## SET PROBLEM 1
From the passage on Bill Finger, list every influence it names on Kane's design for "The Batman."
## SET PROBLEM 2
Render this sentence from the passage on Bill Finger in Spanish: "Kane's original Batman wore red tights with a Zorro-styled mask, and had two stiff-looking wings mounted to the back of the costume."
## SET PROBLEM 3
Reproduce the passage on Bill Finger from "At the very" up to and including "existed at all.".

## GIVEN PASSAGE
Haven’t heard of him?
You’re not alone. Bill Finger’s cautionary tale is not well known, but it’s
every bit as compelling as that of Batman himself.
“We’re all attracted to
tragedy, and he’s a tragic figure,” says current Detective Comics writer Ed Brubaker. “He did so much so well for so
long! He was the most inventive guy on the book, worked on it for decades, and
in the end, it got him nothing.”
Just what did Finger do?
At the very least, he wrote Batman tales for over 20 years, introducing the
character in Detective Comics #27,
penning the first Robin story in Detective
#38, and introducing the Joker, Penguin, Catwoman, Bat-Mite, and the very
Batcave itself. At the most, he may have insured that Batman existed at all.
THE VOICE OF REASON
DC Comics (then called
National Periodical Publications) saw
it had a hit on its hands when Superman debuted in 1938. The order came down to
editors Whitney Ellsworth and Vin Sullivan: Bring us another long
underwear-type. Bob Kane, a 22-year-old cartoonist doing some humor strips for
the publisher at the time, drew up something called “The Batman.” Kane’s design
was influenced by Superman, Zorro, a silent film called “The Bat,” and a
Leonardo da Vinci design of a flying machine. Kane’s original Batman wore red
tights with a Zorro-styled mask, and had two stiff-looking wings mounted to the
back of the costume. The mish-mashed combination didn’t wow anyone, Kane
included.
Kane wasn’t sure if his
design would pass muster, so he decided to call an old high school classmate
for a friendly chat and a second opinion, a man he knew to be a creative sort.
He called Bill Finger.

## INFORMATION PROVIDED

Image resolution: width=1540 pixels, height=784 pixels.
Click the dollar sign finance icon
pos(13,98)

## EXERCISE RESULT 1
- Superman
- Zorro
- A silent film called "The Bat"
- A Leonardo da Vinci design of a flying machine

## EXERCISE RESULT 2
El Batman original de Kane vestía mallas rojas con una máscara al estilo del Zorro y tenía dos alas de aspecto rígido montadas en la parte trasera del traje.

## EXERCISE RESULT 3
At the very least, he wrote Batman tales for over 20 years, introducing the
character in Detective Comics #27,
penning the first Robin story in Detective
#38, and introducing the Joker, Penguin, Catwoman, Bat-Mite, and the very
Batcave itself. At the most, he may have insured that Batman existed at all.